ところが、村上は手が届きそうな錯覚を抱かせました。普段、静かに地道に働いている同僚が、突然羽化して見事に輝く羽を僕に見せつけ、大空に翔びだした感じだったのです。
紆余曲折を経て、僕は文章を書いたり直したりする仕事に就くことになりました。そのとき、商売として成り立つ作家の人たちと、仕事で文章を書かなくてはならない人たちとの違いを意識するのです。
「文章が上手くなりたい」という命題が目の前にあるとき、「なぜ文章が上手くなくてはならないのか」と、自問してしまうのです。
「上手く」という修飾語は「文章」にではなく「伝わる」に掛かるべきものだと思うのです。「文章が上手くなりたい」ではなく「文章が上手く伝わるようになりたい」ではないかと。
高級ブランド店の販売方法
村上や寺山が、東京・銀座にある高級ブランド店であれば、僕は激戦区で生き残るコンビニ店だと思うのです。
高級ブランド店は、入り口に黒服のガードが立っていて「一見客お断り」という姿勢を見せて、いまふうに言えば「敷居が高い」のです。1階に陳列しているものは、そのブランド店としては比較的安価なものを置いています。しかし、本当の狙いは、もっと高額な商品を限定された顧客に売ることです。

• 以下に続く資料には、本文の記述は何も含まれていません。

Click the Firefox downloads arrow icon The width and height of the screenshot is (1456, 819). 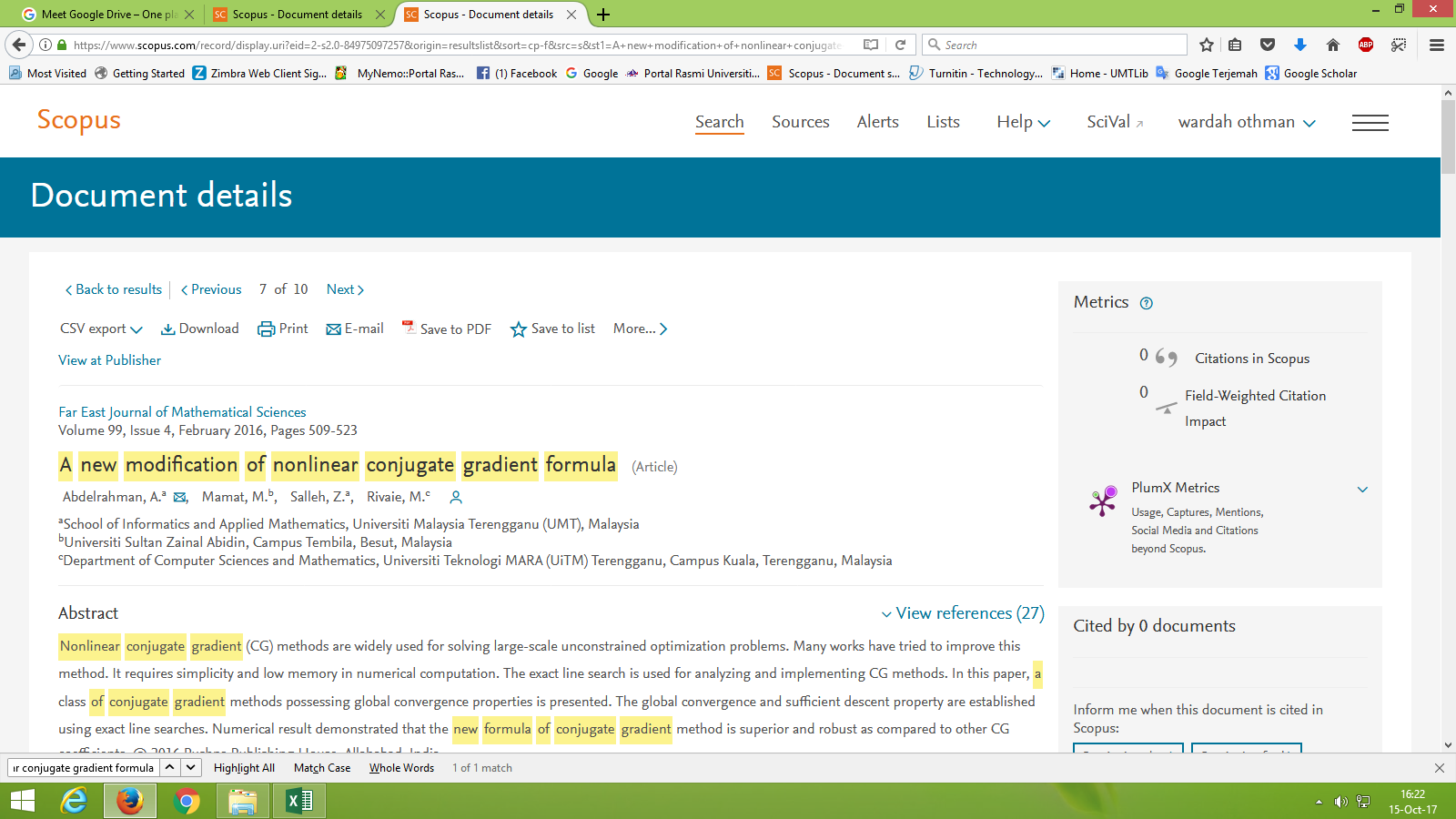1300,45
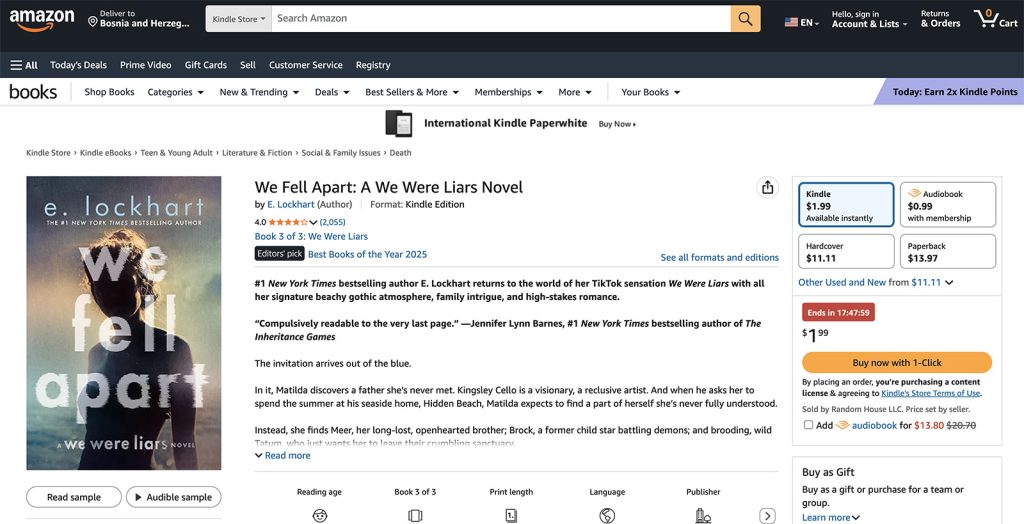Click the Search Amazon input field

501,18
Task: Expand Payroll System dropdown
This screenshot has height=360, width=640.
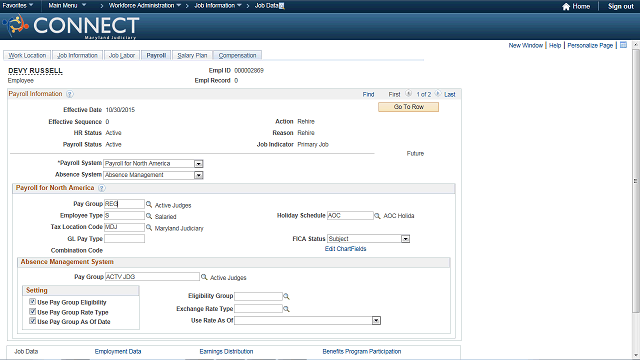Action: click(x=198, y=164)
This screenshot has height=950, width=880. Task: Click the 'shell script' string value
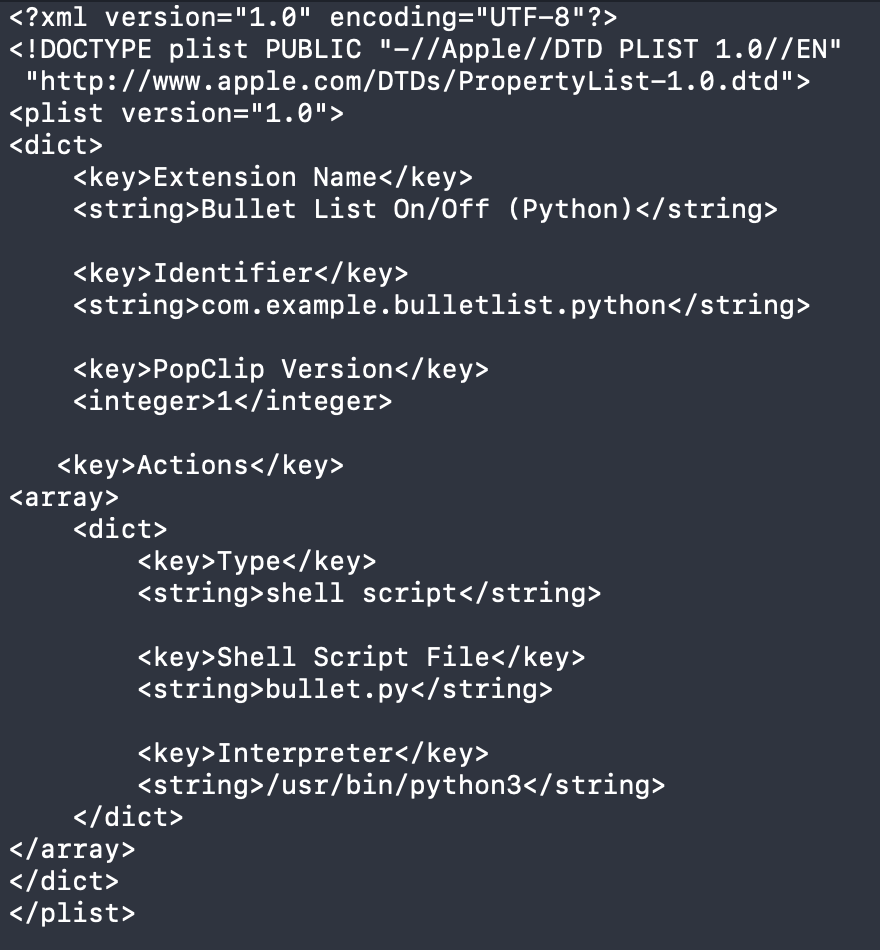pyautogui.click(x=360, y=593)
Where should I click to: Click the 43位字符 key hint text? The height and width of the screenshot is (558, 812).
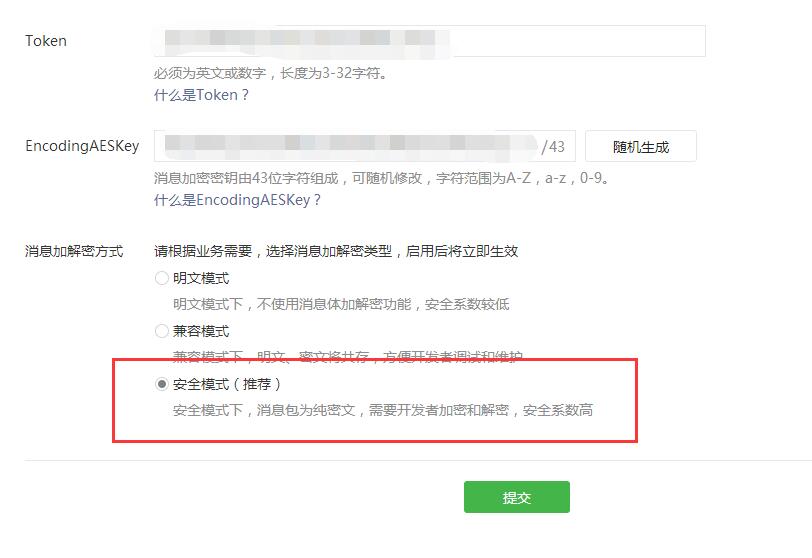382,178
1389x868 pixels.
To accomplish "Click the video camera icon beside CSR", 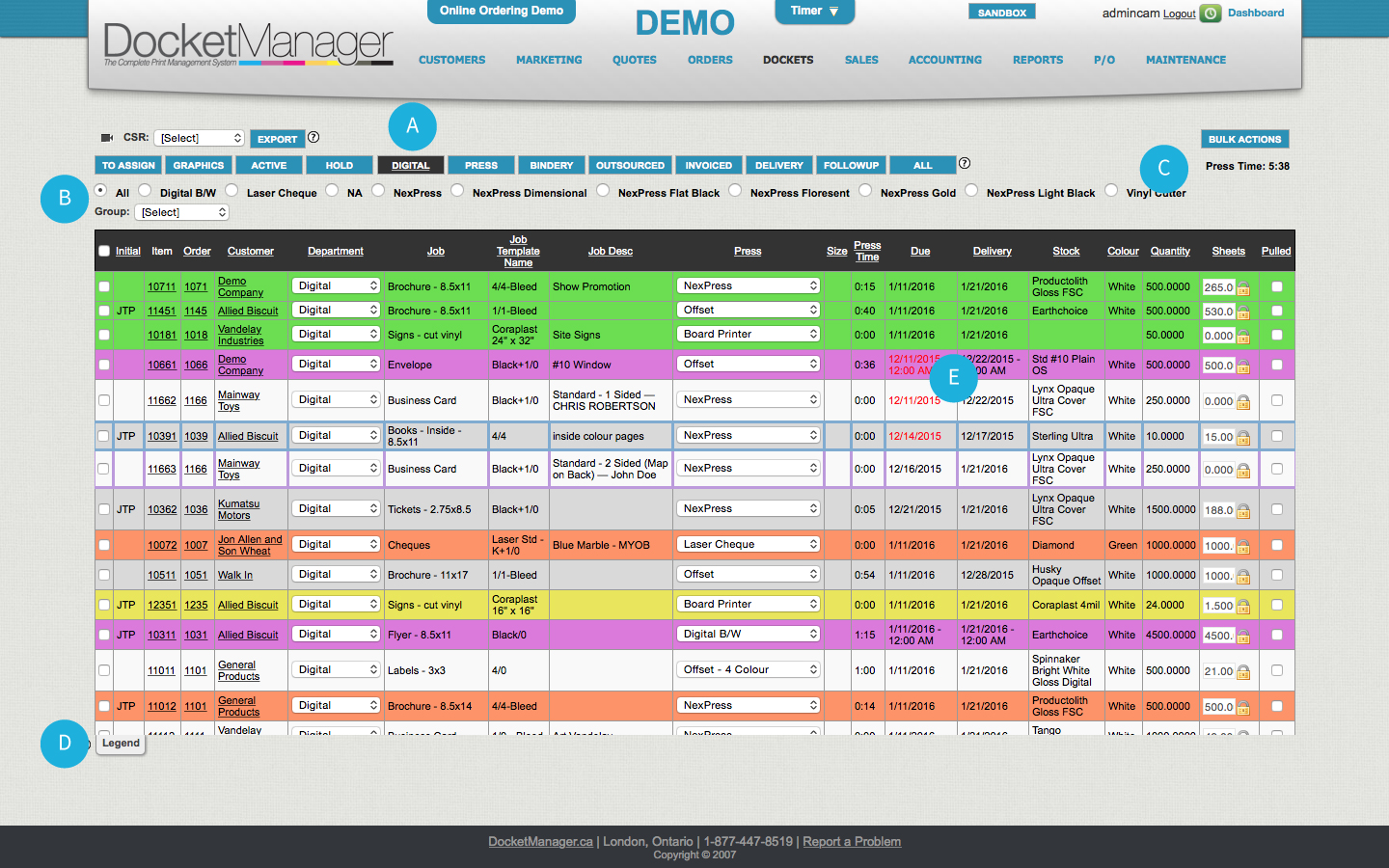I will [x=107, y=138].
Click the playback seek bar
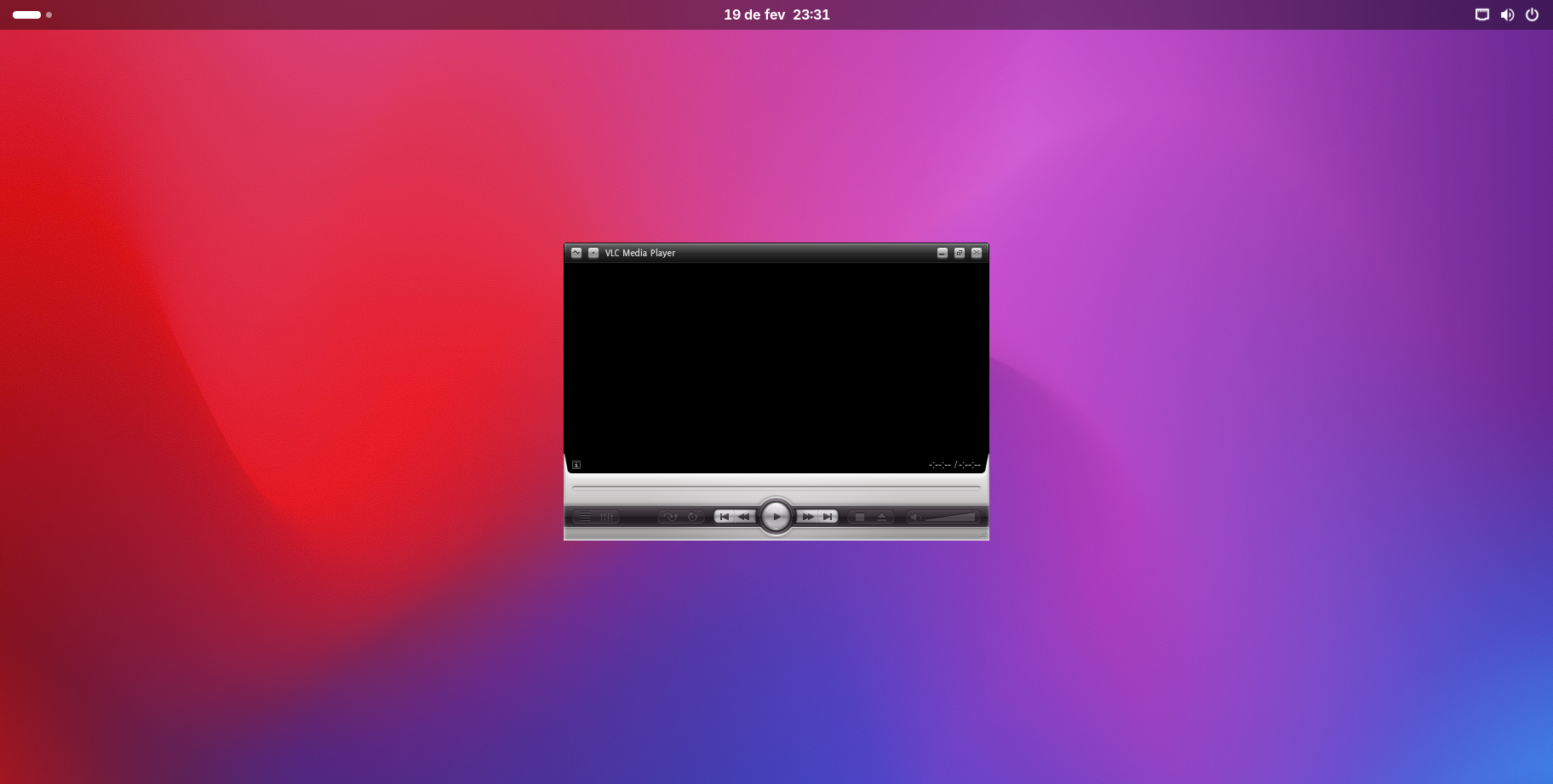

そこは、上の階に用意された個別ブースで、スタッフと話をしながら、顧客の希望に沿う商品をバックヤードから少しずつ見せていきます。そして、より高級な商品に誘います。最後に選ぶ商品までの課程が、ストーリーとして成立し、上質なエンターテインメントになっています。
文章を商売にする作家の仕事は、まさにこれです。最後の最後まで、読者を飽きさせない読ませる力が備わっています。
(メルマガ『前田安正の「マジ文アカデミー」』2023年6月5日号より一部抜粋、続きはご登録の上お楽しみください、初月無料です)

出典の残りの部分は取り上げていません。